■ Exercise brief: Everything in the listing below except the pictures should be reproduced exactly.

::: Study material

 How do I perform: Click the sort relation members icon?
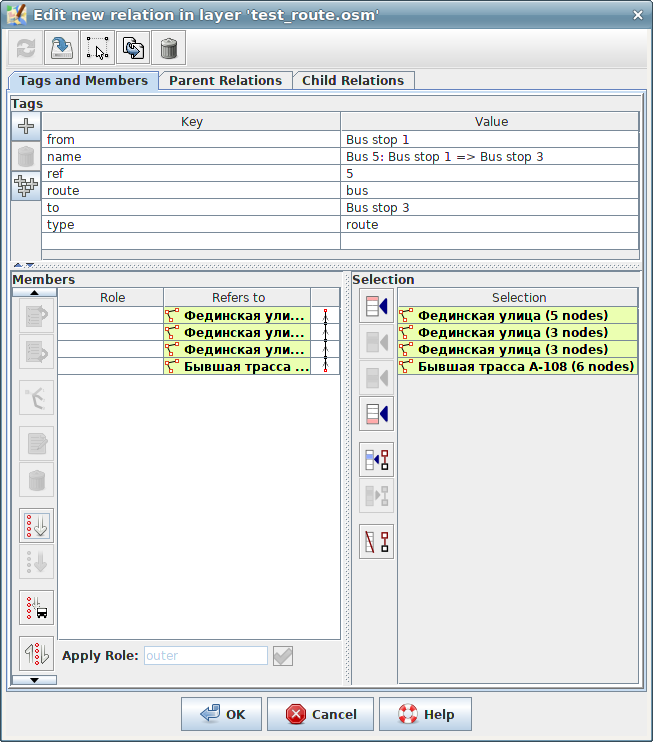pos(37,525)
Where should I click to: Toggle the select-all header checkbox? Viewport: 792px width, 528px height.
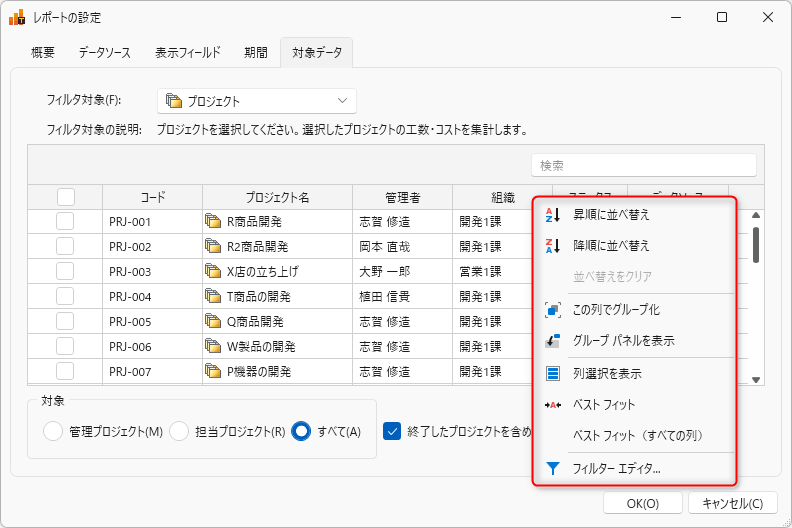[65, 197]
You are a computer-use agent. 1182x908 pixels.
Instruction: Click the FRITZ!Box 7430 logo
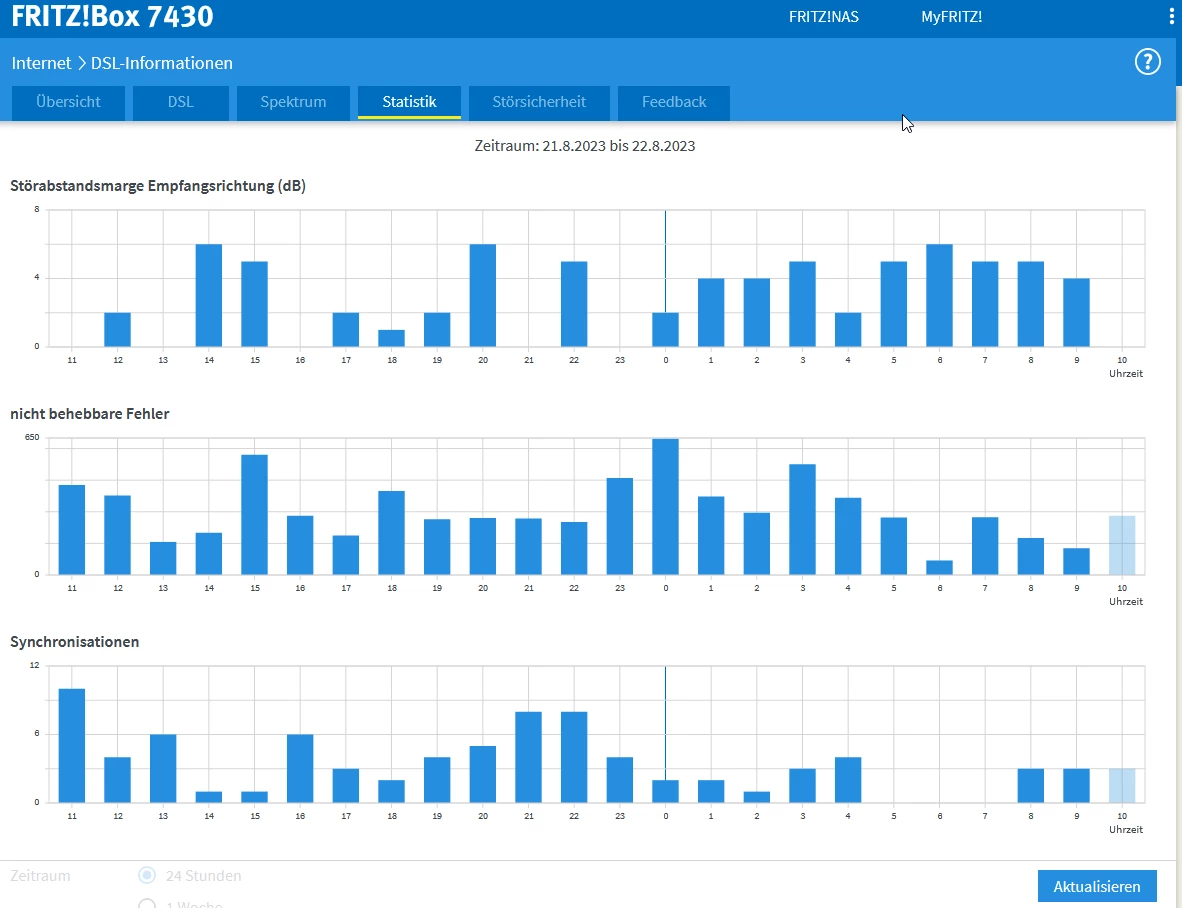[x=112, y=17]

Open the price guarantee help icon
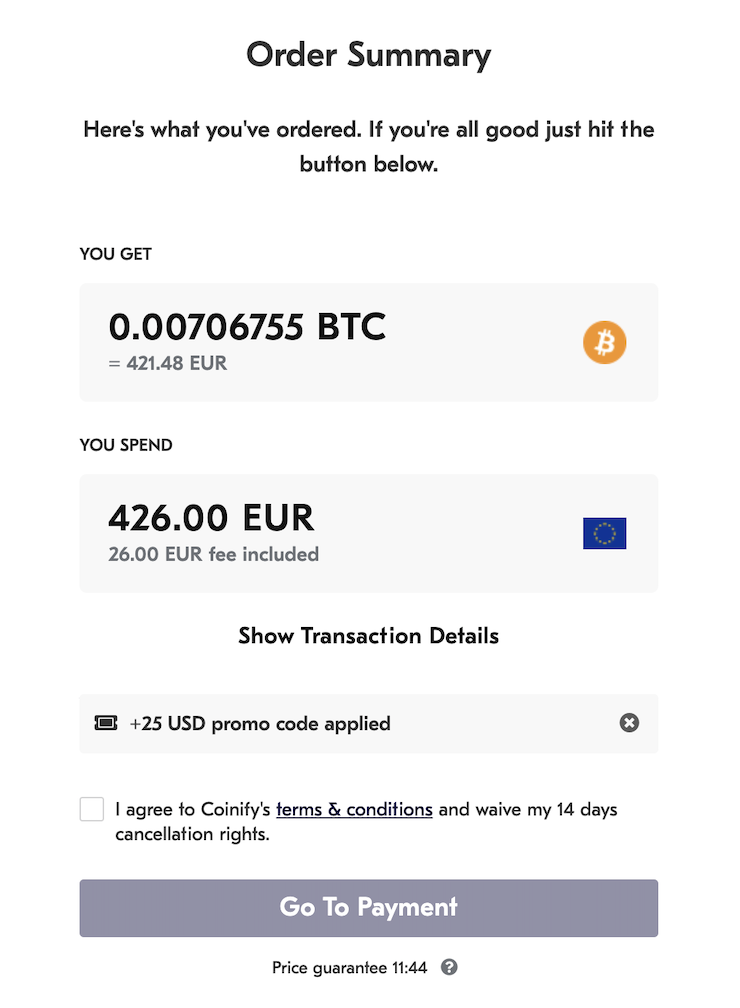pyautogui.click(x=450, y=967)
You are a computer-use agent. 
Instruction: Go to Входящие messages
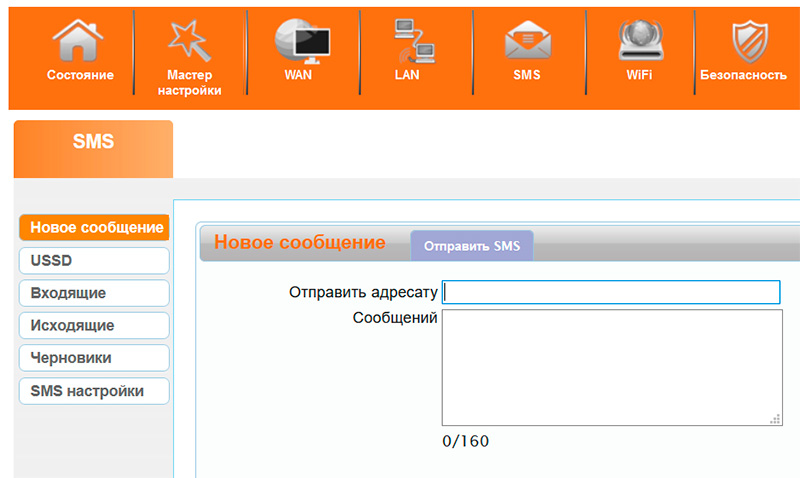pyautogui.click(x=94, y=293)
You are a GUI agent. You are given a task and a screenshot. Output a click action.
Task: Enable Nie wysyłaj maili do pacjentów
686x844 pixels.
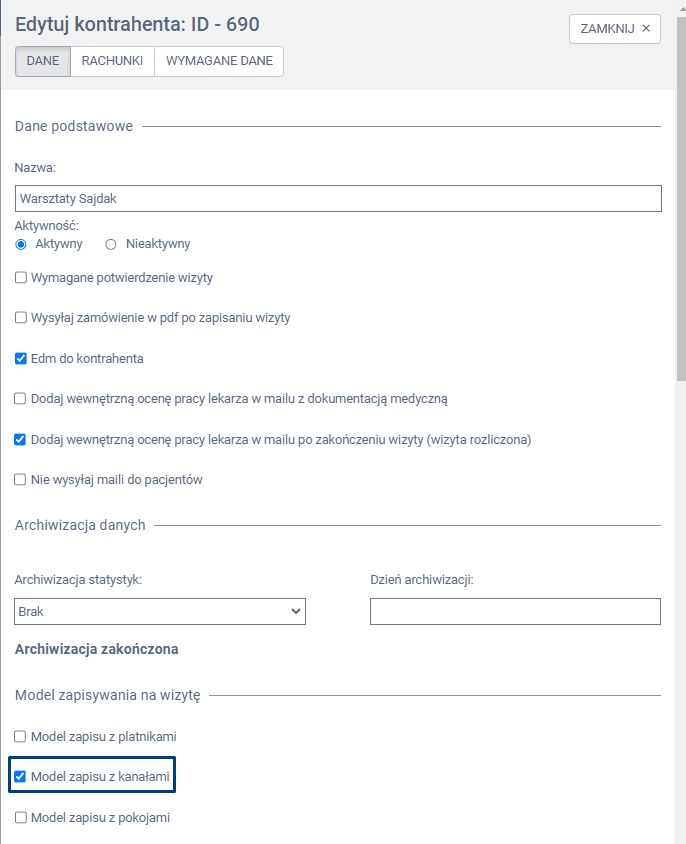pos(21,480)
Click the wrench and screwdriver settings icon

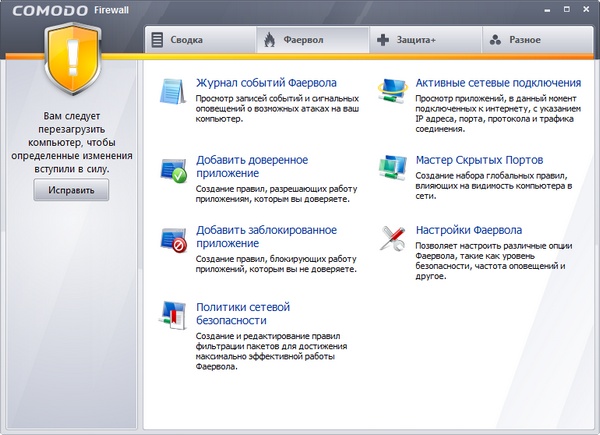[x=391, y=239]
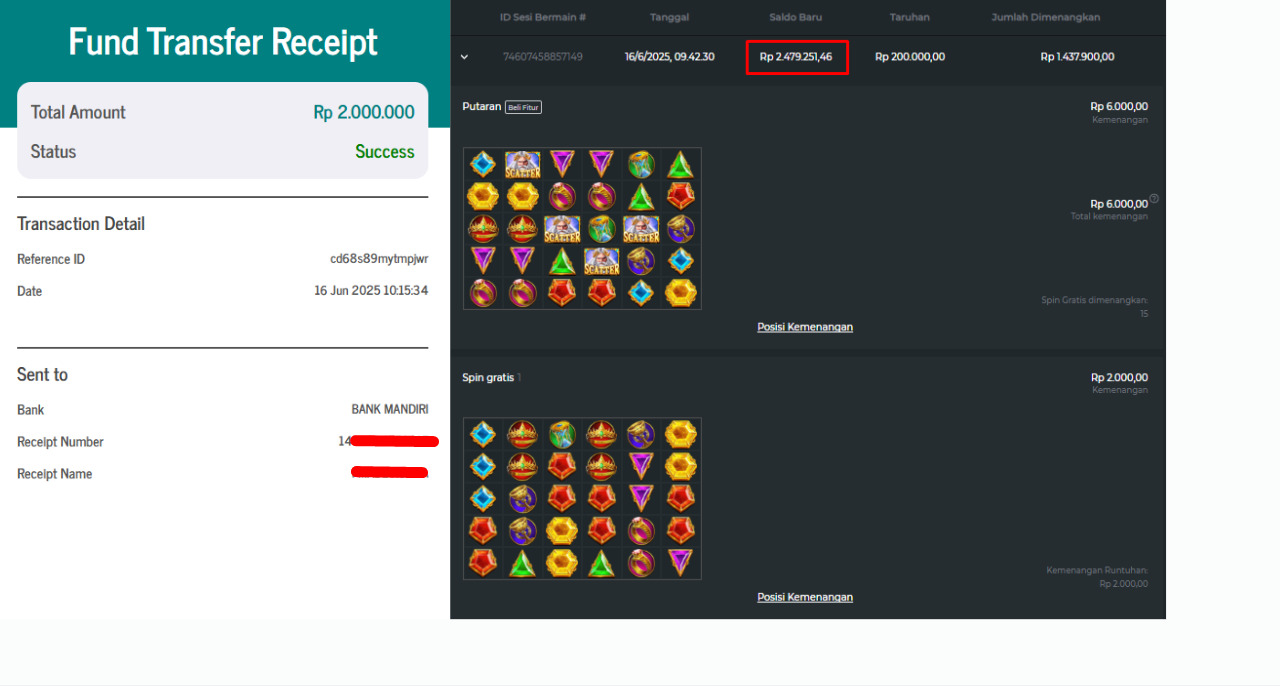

::::::

■ Final answer:
 How do I perform: Click the sort relation members icon?
pos(37,525)
Where should I click to: Toggle the select-all header checkbox? Viewport: 792px width, 528px height.
[65, 197]
You are a computer-use agent. 1182x908 pixels.
Instruction: Click the FRITZ!Box 7430 logo
[x=112, y=17]

Open the price guarantee help icon
pyautogui.click(x=450, y=967)
You are a computer-use agent. 
Instruction: Go to Входящие messages
pyautogui.click(x=94, y=293)
You are a GUI agent. You are given a task and a screenshot. Output a click action.
Task: Enable Nie wysyłaj maili do pacjentów
686x844 pixels.
pos(21,480)
Click the wrench and screwdriver settings icon

[x=391, y=239]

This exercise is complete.